### What you have to do
Replace every occurrence of "screenshot" in the material below with "page", keeping all other text the same.

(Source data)
# # # # # # #
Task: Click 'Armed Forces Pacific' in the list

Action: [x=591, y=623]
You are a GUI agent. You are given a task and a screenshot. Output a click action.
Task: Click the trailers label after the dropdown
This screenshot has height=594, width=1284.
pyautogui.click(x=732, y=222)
# # # # # # #
### Final result
Task: Click 'Armed Forces Pacific' in the list

Action: [x=591, y=623]
You are a GUI agent. You are given a task and a page. Output a click action.
Task: Click the trailers label after the dropdown
This page has height=594, width=1284.
pyautogui.click(x=732, y=222)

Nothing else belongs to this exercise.